In 2010, The Sveriges Riksbank Prize in Economic Sciences in Memory of Alfred Nobel was awarded to the fathers of “search market theories” as applied to the labor market.
According to these theories, unemployment is caused mainly by the difficulty in “matching” an employer and a job-seeker. The Nobel committee noted that “the higher the unemployment benefit, the higher the rate of unemployment and the longer the job search time.”
These theories have become increasingly popular because they offer an alternative to the Marxian vision of unemployment as capitalism’s “reserve army” and to the Keynesian vision of an imbalance caused by insufficient offers of employment, and because they can be used to influence political policy.
They have been particularly popular in France, underlying many of the employment policies used there in recent years. Labor Minister Xavier Bertrand’s comments at the beginning of September — “The real problem is that our benefits system does not necessarily encourage a return to work” — embody this trend.
However, the 2010 Nobel Prize was awarded paradoxically at the very moment this theory was undermined by the reality — because if unemployment is caused mainly by the mechanics of “matching,” it should not be experiencing such a steady increase in the country with supposedly the most “flexible” labor market in the world, the United States.
An answer that reconciles the current theory and the reality has been suggested: The recent subprime bonds crisis freezes the housing market and prevents workers from buying and selling their homes, while the slightest labor immobility impairs the “matching” of employers and job-seekers.
Hypothesis Invalidated
But a year later, this hypothesis has been invalidated: The recent work of economists — for example, “Locked In The House: Do Underwater Mortgages Reduce Labor Market Mobility?” by Colleen Donovan (Freddie Mac) and Calvin Schnur (National Association of Real Estate Investment Trusts), published in August 2011 — shows that the U.S. housing crisis is not adversely affecting mobility from one labor pool to another.

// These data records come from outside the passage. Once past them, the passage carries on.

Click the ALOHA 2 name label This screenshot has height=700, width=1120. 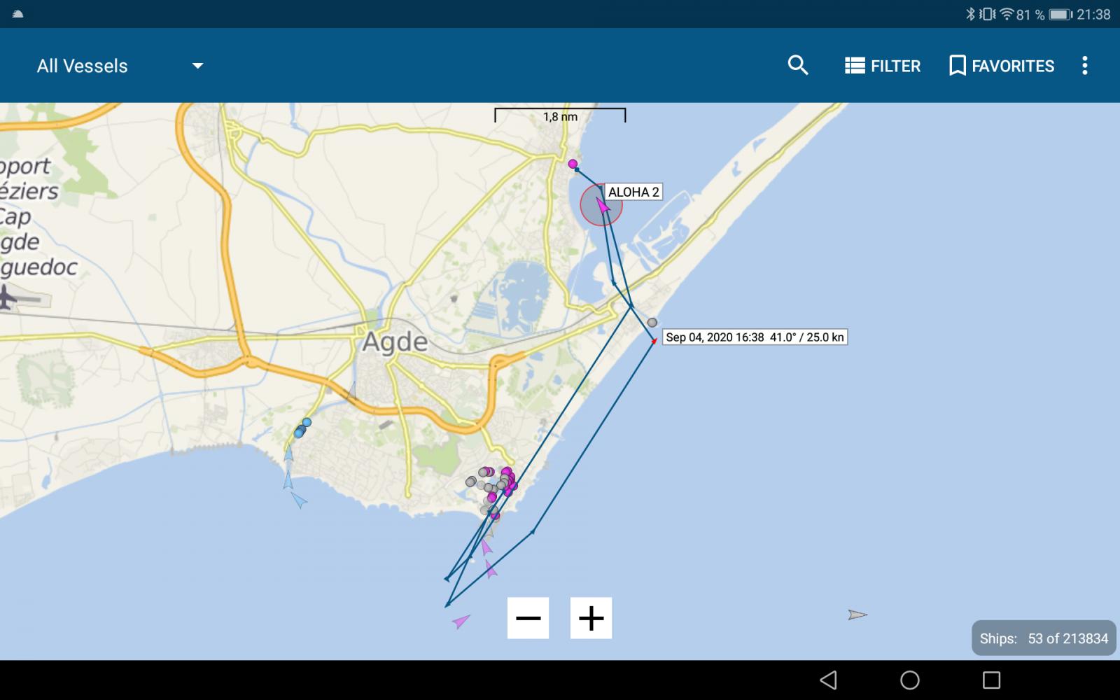tap(634, 192)
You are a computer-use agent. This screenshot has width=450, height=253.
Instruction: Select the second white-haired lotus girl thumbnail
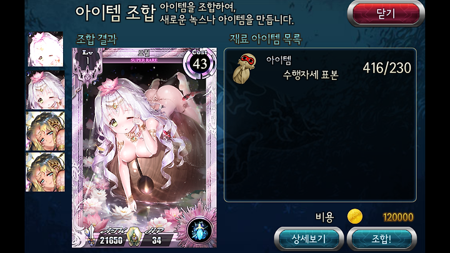pyautogui.click(x=46, y=90)
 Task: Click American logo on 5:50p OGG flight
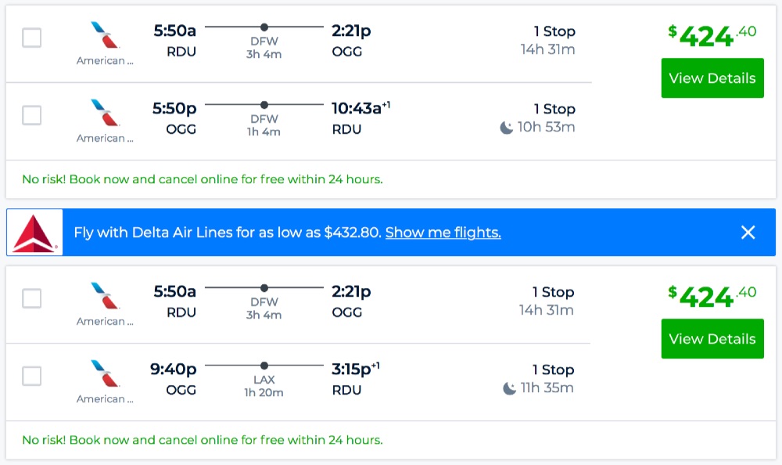(x=105, y=113)
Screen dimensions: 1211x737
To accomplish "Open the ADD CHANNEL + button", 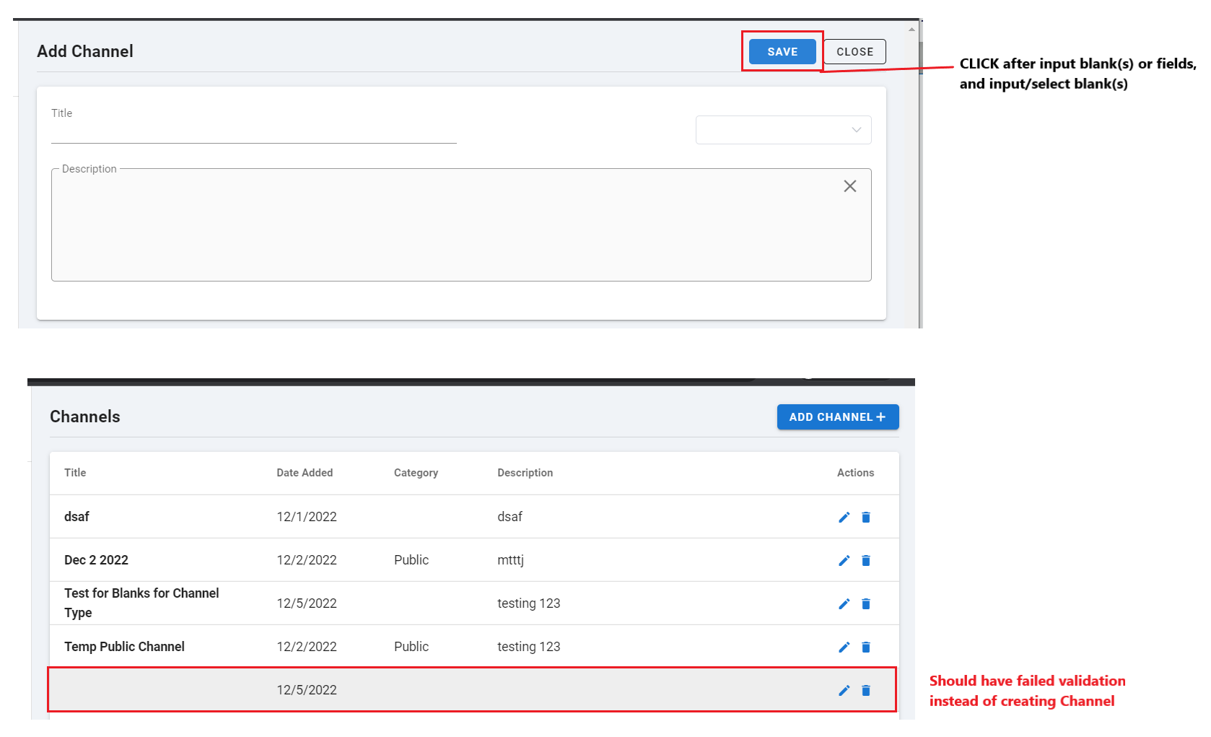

Meanwhile, other studies show that it is the job losses directly caused by the bursting of the housing bubble that have had a long-lasting effect on the U.S. economy. The real estate collapse affects construction, but also many other services — decorators, realtors — and other industries that remain in the United States — windows, custom-made kitchens, etc.
And despite the flexibility, there is no reallocation of jobs to other sectors. The absence of unemployment before the crisis was caused, therefore, by the existence of a real estate market based on a bubble, and not by an ideally functioning labor market.
Hence the return to a simple diagnosis: The U.S. economy is, quite simply, lacking “jobs.”
The Obama plan of Sept. 8, the “American Jobs Act,” may seem bizarre after this summer’s dithering on the subject of the debt ceiling and tends toward just as simple a response: direct creation of jobs for teachers, firefighters and police officers; job sharing, renovating schools, building infrastructure and increasing purchasing power.
In this last respect, Mr. Obama’s choice is similar to that of President Reagan 30 years ago: major cuts, but this time in jobs rather than in compulsory taxes.
€1000 More
Although small gains in purchasing power may result in the consumption of low-cost imported goods, large gains offer some hope for the consumption of U.S. goods and services, from renovating the bathroom to dental care.
In 2012, an average family of two earners will receive €1,000 [$1,345] more, if the plan is passed by Congress.
So what lessons can Europe learn from Obama’s plan?
In a country like Spain, which also has suffered the bursting of the housing bubble and rising unemployment, the path, dictated by the markets — of a tightening of public spending and reforms to make the labor market more “flexible” — could be a dead end.
And in a country like France, which has never been able to escape mass unemployment, the simple suggestion of using public money to create jobs rather than rehashing an everlasting discourse about the umpteenth “necessary structural reforms” is perhaps not so dated after all.
Philippe Askenazy is Director of Research at CNRS, Paris School of Economics.